THE PROBLEM
From the records below, please return each line that holds the word "will".
RECORDS FOR THE TASK section start
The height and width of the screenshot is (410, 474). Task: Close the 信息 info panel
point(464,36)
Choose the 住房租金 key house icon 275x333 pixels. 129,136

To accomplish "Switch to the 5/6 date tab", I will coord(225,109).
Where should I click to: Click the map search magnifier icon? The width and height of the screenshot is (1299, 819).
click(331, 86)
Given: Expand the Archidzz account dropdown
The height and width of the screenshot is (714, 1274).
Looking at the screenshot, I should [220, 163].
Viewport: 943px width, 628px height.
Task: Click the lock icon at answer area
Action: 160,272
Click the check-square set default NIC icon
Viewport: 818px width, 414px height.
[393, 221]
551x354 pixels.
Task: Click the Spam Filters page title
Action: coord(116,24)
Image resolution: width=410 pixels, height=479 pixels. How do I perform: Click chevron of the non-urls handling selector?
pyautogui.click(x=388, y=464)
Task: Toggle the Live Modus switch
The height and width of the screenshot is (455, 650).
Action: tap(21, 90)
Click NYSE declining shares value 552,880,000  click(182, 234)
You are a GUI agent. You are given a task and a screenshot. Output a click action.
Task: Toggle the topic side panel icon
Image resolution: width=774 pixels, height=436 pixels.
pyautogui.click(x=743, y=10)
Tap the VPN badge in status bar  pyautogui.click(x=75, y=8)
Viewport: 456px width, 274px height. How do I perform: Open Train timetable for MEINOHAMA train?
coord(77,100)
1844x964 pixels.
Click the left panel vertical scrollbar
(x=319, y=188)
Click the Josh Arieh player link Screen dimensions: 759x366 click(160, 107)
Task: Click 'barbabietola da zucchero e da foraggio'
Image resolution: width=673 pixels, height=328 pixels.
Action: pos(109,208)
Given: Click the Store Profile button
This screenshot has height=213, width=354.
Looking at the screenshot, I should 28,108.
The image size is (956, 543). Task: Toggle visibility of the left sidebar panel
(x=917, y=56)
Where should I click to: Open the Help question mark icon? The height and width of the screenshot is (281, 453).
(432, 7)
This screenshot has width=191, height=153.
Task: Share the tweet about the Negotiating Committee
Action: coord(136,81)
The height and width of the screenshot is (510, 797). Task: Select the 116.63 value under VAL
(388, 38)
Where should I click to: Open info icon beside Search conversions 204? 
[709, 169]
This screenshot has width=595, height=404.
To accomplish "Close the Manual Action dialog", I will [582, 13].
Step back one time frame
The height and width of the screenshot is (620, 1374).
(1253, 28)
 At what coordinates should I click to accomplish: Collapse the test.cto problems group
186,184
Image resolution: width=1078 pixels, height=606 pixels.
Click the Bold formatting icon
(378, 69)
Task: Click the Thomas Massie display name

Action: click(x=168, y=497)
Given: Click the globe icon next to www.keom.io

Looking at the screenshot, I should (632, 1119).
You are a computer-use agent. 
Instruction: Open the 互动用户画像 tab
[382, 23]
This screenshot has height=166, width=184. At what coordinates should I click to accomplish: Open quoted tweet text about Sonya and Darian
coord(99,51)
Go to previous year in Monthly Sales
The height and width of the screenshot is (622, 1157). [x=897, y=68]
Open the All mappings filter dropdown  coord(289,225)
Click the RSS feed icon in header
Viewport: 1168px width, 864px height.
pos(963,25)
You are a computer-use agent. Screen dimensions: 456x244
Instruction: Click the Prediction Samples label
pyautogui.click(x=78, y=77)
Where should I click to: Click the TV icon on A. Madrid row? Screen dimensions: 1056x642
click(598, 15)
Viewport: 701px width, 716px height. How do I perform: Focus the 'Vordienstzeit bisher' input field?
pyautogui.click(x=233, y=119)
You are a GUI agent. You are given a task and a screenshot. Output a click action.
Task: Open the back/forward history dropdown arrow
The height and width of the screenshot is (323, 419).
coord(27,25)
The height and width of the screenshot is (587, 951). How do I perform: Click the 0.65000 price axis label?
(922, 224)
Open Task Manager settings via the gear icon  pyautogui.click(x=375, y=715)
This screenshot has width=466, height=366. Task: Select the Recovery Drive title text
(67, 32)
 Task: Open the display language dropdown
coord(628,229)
RECORDS FOR THE TASK section end
TASK ANSWER
To accomplish "Switch to the 5/6 date tab", I will coord(225,109).
To accomplish "Close the Manual Action dialog", I will [582, 13].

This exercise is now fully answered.